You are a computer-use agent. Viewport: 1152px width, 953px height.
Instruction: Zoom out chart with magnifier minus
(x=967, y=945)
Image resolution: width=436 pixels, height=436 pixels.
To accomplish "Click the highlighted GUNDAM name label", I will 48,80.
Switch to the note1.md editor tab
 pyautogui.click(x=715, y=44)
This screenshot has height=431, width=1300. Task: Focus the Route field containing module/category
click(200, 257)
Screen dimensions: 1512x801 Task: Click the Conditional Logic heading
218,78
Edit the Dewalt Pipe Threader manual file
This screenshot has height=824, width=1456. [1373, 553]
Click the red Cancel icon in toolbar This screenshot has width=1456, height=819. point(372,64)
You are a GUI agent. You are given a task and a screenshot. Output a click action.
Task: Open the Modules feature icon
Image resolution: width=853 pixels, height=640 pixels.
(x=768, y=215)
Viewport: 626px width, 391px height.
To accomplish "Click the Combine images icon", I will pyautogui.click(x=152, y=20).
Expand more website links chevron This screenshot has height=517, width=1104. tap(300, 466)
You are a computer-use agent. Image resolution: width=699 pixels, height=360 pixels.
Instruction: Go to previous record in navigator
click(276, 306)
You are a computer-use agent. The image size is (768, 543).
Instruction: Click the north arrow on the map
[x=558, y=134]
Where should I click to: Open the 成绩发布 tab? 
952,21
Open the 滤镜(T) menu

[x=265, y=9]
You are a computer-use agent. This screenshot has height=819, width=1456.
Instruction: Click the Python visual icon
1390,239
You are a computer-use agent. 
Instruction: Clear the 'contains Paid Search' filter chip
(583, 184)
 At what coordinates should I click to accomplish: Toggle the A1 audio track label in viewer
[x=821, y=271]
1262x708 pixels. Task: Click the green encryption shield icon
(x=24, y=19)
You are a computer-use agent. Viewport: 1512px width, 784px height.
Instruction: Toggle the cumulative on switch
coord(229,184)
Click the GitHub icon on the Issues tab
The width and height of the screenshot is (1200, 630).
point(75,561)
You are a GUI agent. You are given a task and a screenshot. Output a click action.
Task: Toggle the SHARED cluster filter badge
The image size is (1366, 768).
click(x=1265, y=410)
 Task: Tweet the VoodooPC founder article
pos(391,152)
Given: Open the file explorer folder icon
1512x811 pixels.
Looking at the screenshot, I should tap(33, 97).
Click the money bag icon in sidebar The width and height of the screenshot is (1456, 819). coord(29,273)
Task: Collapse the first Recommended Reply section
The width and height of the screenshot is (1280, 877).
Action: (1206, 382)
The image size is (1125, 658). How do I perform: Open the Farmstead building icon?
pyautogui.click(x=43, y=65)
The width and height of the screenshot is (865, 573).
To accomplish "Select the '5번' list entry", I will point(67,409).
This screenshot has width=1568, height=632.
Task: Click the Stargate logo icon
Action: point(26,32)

What you are asked to do
Return only the stretch of the material above from the line holding "You are a computer-use agent. Image" through the line holding "You are a computer-use agent. This", copied exactly.

Response to this task
You are a computer-use agent. Image resolution: width=699 pixels, height=360 pixels.
Instruction: Go to previous record in navigator
click(276, 306)
You are a computer-use agent. The image size is (768, 543).
Instruction: Click the north arrow on the map
[x=558, y=134]
Where should I click to: Open the 成绩发布 tab? 
952,21
Open the 滤镜(T) menu

[x=265, y=9]
You are a computer-use agent. This screenshot has height=819, width=1456.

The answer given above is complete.